Accordingly, plaintiff's failure to oppose should be deemed a waiver of opposition to the granting of the motion. IT IS HEREBY RECOMMENDED that:
1. Defendants' February 23, 2001, motion to dismiss be granted; and
2. This action be dismissed.
ECF No. 22 in Case No. 2:00-cv-1784 FCD GGH.
These Findings and Recommendations, adopted in full by the district judge, contain no finding that the action was frivolous or malicious or that the complaint failed to state a claim on which relief could be granted. Indeed, the order reflects that there was no analysis of the adequacy of plaintiff's claim(s), and affirmatively demonstrates that the dismissal was based on grounds other than failure to state a claim. The fact that a Rule 12(b)(6) motion was granted is not dispositive, when the record of the case demonstrates that the dismissal did not follow from any finding that the complaint was improper or legally inadequate. Because the case was not dismissed on grounds that it was "frivolous, malicious or failed to state a claim, " it cannot be considered a strike within the meaning of § 1915(g).
Defendant has identified only two prior strikes. Accordingly, the motion to revoke plaintiff's in forma pauperis status should be denied.
Motion for Leave to Amend
Plaintiff seeks leave to file a third amended complaint, and an extension of time to do so. ECF No. 66. Plaintiff's motion was not, however, accompanied by a proposed amended complaint. As a prisoner, plaintiff's pleadings are subject to evaluation by this court pursuant to the in forma pauperis statute. See 28 U.S.C. § 1915A. Since plaintiff did not submit a proposed amended complaint, the court is unable to evaluate it. Accordingly, the motion will be denied without prejudice. Plaintiff faces no filing deadline so there is no time to extend.

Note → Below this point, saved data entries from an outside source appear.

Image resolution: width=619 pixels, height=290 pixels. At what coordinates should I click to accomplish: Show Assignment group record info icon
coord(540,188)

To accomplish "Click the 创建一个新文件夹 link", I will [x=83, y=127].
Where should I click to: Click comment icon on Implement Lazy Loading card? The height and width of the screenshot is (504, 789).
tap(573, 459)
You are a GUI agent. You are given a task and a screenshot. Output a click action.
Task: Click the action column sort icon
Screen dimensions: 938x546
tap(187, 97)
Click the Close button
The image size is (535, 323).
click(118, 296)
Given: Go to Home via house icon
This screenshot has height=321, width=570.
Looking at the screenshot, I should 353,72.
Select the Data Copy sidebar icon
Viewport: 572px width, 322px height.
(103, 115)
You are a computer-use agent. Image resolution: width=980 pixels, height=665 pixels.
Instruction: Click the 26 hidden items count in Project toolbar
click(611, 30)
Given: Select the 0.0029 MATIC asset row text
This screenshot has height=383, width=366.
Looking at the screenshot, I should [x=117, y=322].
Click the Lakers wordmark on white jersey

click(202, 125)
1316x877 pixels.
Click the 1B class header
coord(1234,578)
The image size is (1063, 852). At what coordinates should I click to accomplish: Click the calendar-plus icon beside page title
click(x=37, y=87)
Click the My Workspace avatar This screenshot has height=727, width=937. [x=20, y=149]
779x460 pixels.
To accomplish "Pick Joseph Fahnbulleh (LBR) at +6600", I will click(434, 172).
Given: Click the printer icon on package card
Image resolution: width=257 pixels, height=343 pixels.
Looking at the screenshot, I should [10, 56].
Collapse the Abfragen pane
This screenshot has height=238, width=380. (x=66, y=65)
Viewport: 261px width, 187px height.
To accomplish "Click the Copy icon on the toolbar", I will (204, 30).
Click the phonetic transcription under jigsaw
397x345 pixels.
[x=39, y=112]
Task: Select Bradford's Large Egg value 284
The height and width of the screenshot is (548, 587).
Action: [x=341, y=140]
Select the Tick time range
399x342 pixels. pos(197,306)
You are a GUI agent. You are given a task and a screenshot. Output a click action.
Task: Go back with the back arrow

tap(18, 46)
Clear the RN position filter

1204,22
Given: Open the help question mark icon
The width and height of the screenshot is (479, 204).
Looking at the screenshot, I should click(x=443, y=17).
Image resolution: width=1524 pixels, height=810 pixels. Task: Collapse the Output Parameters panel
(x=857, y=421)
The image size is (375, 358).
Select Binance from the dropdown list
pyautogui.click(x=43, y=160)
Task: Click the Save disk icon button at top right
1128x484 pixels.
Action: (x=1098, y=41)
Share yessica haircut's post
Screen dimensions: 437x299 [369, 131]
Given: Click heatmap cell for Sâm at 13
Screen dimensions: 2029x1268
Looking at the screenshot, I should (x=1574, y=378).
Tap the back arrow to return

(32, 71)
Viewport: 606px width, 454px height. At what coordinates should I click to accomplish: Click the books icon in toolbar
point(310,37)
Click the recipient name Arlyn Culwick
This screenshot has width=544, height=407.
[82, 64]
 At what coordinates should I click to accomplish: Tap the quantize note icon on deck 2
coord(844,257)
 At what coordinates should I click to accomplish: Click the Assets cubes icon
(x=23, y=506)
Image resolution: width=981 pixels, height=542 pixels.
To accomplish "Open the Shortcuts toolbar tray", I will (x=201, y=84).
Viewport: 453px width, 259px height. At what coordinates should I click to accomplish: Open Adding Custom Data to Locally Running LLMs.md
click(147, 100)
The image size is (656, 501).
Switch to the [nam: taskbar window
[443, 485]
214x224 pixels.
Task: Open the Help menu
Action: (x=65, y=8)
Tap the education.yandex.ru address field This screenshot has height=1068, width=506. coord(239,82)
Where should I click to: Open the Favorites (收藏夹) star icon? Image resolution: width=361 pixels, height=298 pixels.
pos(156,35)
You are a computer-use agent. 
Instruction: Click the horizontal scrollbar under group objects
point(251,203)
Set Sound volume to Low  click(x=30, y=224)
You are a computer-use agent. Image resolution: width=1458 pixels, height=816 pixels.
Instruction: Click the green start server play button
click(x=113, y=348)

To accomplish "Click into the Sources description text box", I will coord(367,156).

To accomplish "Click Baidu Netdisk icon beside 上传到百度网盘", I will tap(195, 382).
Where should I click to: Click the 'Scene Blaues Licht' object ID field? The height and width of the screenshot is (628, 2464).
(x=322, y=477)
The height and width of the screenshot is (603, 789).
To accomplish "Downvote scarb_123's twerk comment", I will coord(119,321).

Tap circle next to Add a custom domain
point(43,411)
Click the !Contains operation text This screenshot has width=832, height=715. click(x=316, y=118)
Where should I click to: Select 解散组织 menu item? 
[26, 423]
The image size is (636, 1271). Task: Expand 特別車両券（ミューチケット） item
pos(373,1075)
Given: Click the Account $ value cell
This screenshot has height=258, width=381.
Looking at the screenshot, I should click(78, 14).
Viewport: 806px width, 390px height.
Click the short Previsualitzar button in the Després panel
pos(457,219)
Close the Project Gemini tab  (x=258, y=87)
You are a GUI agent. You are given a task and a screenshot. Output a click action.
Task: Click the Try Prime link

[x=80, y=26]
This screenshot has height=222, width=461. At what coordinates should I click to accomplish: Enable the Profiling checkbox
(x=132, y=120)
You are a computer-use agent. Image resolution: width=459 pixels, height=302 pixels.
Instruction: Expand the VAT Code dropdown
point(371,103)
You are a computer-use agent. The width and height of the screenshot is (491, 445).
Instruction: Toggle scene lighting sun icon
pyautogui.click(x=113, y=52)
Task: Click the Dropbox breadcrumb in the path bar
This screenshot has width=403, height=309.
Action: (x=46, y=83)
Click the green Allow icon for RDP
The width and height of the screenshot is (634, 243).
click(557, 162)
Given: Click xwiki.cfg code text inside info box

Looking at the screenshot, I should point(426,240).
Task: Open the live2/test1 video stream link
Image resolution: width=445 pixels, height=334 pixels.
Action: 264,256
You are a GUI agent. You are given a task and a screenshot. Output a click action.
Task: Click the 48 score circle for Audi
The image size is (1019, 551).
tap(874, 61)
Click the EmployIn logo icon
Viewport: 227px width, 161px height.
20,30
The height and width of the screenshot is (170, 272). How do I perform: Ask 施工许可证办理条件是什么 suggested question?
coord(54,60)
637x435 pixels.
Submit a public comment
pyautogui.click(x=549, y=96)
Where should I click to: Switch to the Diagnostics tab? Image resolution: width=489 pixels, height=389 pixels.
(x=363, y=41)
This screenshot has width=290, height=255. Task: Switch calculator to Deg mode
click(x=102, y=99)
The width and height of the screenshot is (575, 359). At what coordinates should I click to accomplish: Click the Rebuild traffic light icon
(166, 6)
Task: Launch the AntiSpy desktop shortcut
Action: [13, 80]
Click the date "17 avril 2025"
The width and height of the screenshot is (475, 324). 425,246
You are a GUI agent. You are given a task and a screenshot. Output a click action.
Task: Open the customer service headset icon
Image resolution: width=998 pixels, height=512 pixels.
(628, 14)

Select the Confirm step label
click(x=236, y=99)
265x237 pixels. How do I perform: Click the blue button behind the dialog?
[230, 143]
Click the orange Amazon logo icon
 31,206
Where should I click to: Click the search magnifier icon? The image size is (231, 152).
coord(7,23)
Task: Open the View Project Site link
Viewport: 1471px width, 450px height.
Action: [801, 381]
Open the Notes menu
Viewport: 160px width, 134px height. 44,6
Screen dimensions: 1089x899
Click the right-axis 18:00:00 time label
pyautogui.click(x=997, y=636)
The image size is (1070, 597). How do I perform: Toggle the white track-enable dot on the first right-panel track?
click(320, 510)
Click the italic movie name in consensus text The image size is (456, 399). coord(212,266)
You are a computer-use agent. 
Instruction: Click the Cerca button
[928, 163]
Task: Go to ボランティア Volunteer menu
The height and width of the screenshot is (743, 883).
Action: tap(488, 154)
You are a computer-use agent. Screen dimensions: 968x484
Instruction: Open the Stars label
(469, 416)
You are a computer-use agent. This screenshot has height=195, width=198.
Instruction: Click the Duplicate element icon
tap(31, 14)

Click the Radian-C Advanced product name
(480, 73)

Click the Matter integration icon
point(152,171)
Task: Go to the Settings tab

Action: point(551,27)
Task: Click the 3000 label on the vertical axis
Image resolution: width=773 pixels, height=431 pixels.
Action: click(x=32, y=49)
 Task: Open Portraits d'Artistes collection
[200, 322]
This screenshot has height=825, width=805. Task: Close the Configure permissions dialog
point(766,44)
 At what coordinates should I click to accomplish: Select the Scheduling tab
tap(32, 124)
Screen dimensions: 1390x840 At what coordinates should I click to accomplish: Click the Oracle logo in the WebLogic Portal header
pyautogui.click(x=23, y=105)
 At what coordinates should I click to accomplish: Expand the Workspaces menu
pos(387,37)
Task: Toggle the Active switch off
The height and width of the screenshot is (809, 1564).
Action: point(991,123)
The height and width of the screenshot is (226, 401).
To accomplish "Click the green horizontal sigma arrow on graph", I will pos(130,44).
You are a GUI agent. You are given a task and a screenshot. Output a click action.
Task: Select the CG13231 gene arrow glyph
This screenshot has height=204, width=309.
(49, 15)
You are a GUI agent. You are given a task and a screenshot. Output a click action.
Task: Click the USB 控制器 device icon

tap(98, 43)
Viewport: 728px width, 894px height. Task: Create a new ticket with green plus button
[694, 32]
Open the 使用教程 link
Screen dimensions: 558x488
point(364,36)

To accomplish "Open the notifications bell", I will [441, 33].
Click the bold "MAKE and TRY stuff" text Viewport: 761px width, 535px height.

Accordingly, IT IS ORDERED that:
1. Defendants' motion to strike (ECF No. 58) plaintiff's second-filed opposition (ECF No. 57) is denied as moot;
2. Plaintiff's motion for leave to amend/extension of time to amend (ECF No. 66) is denied without prejudice.
3. The Clerk of the Court is directed to make a random district judge assignment to this case.
IT IS RECOMMENDED that:
1. Defendants' motion to revoke plaintiff's in forma pauperis status (ECF No. 40), pursuant to the three-strikes provision of 28 U.S.C. § 1915(g), be denied; and
2. Defendants be directed to file a response to the complaint within 21 days of any order adopting these Findings and Recommendations.
These findings and recommendations are submitted to the United States District Judge assigned to the case, pursuant to the provisions of 28 U.S.C. § 636(b)(1). Within twenty-one days after being served with these findings and recommendations, any party may file written objections with the court and serve a copy on all parties. Such a document should be captioned "Objections to Magistrate Judge's Findings and Recommendations." Any reply to the objections shall be served and filed within fourteen days after service of the objections. The parties are advised that failure to file objections within the specified time may waive the right to appeal the District Courts order. Martinez v. Ylst , 951 F.2d 1153 (9th Cir. 1991).